Conner war dankbar für dieses Lächeln. Wie sie versuchte, ihn damit zu trösten, ging ihm durch und durch. Anscheinend bereitete es ihr Sorge, dass er ihretwegen seine gewohnte Gelassenheit vermissen ließ. Sie hatte schon unter normalen Umständen Mühe genug, ihn auf Abstand zu halten, und nun da der Leopard und der Mann sich beide so aufregten, weil sie bedroht und verwundet worden war, musste sie das beunruhigen.

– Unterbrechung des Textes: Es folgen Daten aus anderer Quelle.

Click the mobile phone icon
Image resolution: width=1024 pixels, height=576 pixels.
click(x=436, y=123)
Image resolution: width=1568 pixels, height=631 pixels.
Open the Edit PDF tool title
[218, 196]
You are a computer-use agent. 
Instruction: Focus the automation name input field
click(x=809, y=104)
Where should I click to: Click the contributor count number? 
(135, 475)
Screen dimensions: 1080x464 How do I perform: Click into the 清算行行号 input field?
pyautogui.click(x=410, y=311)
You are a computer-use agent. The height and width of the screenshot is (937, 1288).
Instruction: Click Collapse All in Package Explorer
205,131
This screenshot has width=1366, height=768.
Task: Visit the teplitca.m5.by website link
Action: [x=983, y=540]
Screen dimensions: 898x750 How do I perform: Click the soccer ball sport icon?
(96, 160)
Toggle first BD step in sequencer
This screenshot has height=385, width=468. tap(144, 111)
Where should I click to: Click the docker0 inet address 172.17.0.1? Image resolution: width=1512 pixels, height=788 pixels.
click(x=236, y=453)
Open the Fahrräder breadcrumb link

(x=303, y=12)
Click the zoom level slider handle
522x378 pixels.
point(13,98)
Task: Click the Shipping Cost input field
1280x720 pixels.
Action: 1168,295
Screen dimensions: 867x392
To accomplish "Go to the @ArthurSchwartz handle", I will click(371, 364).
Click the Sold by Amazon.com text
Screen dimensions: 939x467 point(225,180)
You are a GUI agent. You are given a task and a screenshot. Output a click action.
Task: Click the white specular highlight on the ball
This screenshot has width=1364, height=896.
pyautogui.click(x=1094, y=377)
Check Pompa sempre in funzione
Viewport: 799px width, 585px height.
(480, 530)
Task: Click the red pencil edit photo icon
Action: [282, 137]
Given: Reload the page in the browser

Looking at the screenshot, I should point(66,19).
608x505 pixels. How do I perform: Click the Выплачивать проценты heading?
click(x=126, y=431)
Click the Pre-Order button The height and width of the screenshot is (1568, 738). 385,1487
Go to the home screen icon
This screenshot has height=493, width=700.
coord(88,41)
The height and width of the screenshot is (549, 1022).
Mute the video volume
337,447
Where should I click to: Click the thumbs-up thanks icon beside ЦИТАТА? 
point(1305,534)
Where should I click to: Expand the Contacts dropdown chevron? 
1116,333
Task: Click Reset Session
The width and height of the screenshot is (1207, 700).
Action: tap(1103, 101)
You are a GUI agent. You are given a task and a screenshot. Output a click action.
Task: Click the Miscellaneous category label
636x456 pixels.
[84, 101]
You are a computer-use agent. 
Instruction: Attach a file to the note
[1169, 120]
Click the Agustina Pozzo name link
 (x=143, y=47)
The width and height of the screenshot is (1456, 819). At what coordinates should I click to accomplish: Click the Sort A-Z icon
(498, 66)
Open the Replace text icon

»Wir sollten gehen«, mischte Rio sich ein. Er war im Wald geblieben, wo Isabeau ihn nicht sehen konnte.
Conner wusste, dass das mit Scham nichts zu tun hatte, denn für Leopardenmenschen war Nacktheit etwas Normales. Wenn sie die Tiergestalt annahmen, trugen sie ihre Kleider meist bei sich, und dort, wo sie ständig lebten, gab es überall Verstecke, in denen sie Kleider lagerten, doch Hemmungen, sich vor den Augen der Artgenossen zu verwandeln, hatten sie nicht. Rio nahm nur Rücksicht darauf, dass
Isabeau anders aufgewachsen war, und auf Conners Reaktion.